# [mp3] simple serveur web?

## _tebra_

Bonjour,

j'ai un petit serveur gentoo sur lequel j'ai installé php et sqlite. J'ai une grosse collection de mp3 que j'aimerai y mettre afin de pouvoir les écouter sur ma Wii via son browser Opera.

Quel serveur mp3 me conseillez vous?

Merci d'avance

----------

## kwenspc

Hum je comprends pas trop: tu cherches à pouvoir faire du streaming audio ou bien à pouvoir gérer la lecture/playlist/toutça de ton serveur via un client web?

Pour cette dernière solution sur peux installer mpd sur le serveur (c'est un player qui tourne en démon console) et tu peux le commander via quelques scripts (par le web). http://www.musicpd.org/  vas voir dans "clients".

Sinon pour le streaming y a icecast, shoutcast...

----------

## _tebra_

C'est plutot du streaming vue que mon serveur n'a pas de carte son... mais du streaming où l'on peut choisir les fichiers à jouer dans la collection.

Les mp3 son sur le serveur mais ils sont "joués" par le bowser Opera

----------

## kwenspc

ampache peut-être, mais j'ai pas essayé.

----------

## Desintegr

"Joué par Opera" : non, un navigateur ce n'est pas fait pour jouer de musique.  :Smile: 

Un serveur que j'aime bien : GNUMP3d. C'est simple à mettre en place et il fait bien son travail.

Tu auras une interface Web affichant toute ta collection de musique, et tu pourras la lire.

Par contre, il faut que ta Wii possède un logiciel de lecture MP3 qui supporte le protocole HTTP.

----------

## buck

Jinzora http://www.jinzora.org/

C'est du php beaucoup moins gourmand que gnump3g et beaucoup plus convivial.

----------

## Ezka

Y a icecast de mémoire aussi, ça permet de diffuser un flux mp3 sur le reseau, un peu comme le font les radio-webs

----------

## _tebra_

Ampache me semble un bon candidat mais il utilise mysql que j'ai remplacé par sqlite pour des raisons de rapidité...

----------

## geekounet

 *Desintegr wrote:*   

> "Joué par Opera" : non, un navigateur ce n'est pas fait pour jouer de musique. 
> 
> Un serveur que j'aime bien : GNUMP3d.
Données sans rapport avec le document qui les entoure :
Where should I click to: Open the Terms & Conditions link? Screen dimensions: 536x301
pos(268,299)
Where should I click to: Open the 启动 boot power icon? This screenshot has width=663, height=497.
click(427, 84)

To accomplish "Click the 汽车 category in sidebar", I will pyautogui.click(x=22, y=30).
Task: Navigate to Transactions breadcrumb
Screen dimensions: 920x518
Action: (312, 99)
C'est simple à mettre en place et il fait bien son travail.
> 
> Tu auras une interface Web affichant toute ta collection de musique, et tu pourras la lire.
> ...

 

Ya le plugin Flash avec l'Opera de la Wii  :Smile:  (c'est pas bien libre tout ça mais bon ...)

----------

## julroy67

Attention tu leur a oublié de précisé que la Wii ne peux lire aucun format sauf le Flash, il faut que tu mettes en place un lecteur Flash pour lire tes MP3 sinon autrement c'est impossible pour le moment. Pour précision j'utilise moi ce lecteur Flash très bien conçu : http://resources.neolao.com/flash/components

----------

## _tebra_

J'ai testé Jinzora. Cela ne fonctionne pas avec la wii. L'affichage est incomplet sur Opera de la wii. Deplus lorsqu'on selectione un fichier à jouer, il demande avec quelle programme il doit l'ouvrir... sur la wii il y en a pas.

Test suivant: GNUMP3d

----------

## Desintegr

GNUMP3d fera la même chose que Jinzora, il demandera d'ouvrir le fichier ou le flux avec un lecteur MP3.

A ma connaissance, il n'existe pas de serveur tout prêt qui intègre directement un lecteur Flash.

Cependant tu peux te coder une petite application en PHP par exemple qui te créé une arborescence de la collection de MP3 et te permet d'intégrer directement un lecteur Flash. Si tu connais déjà un peu le langage PHP, ça doit se faire assez facilement en moins d'1h.

Je ne connais pas le lecteur proposé par julroy67, mais mon idée devrait fonctionner sans problème avec le Dewplayer.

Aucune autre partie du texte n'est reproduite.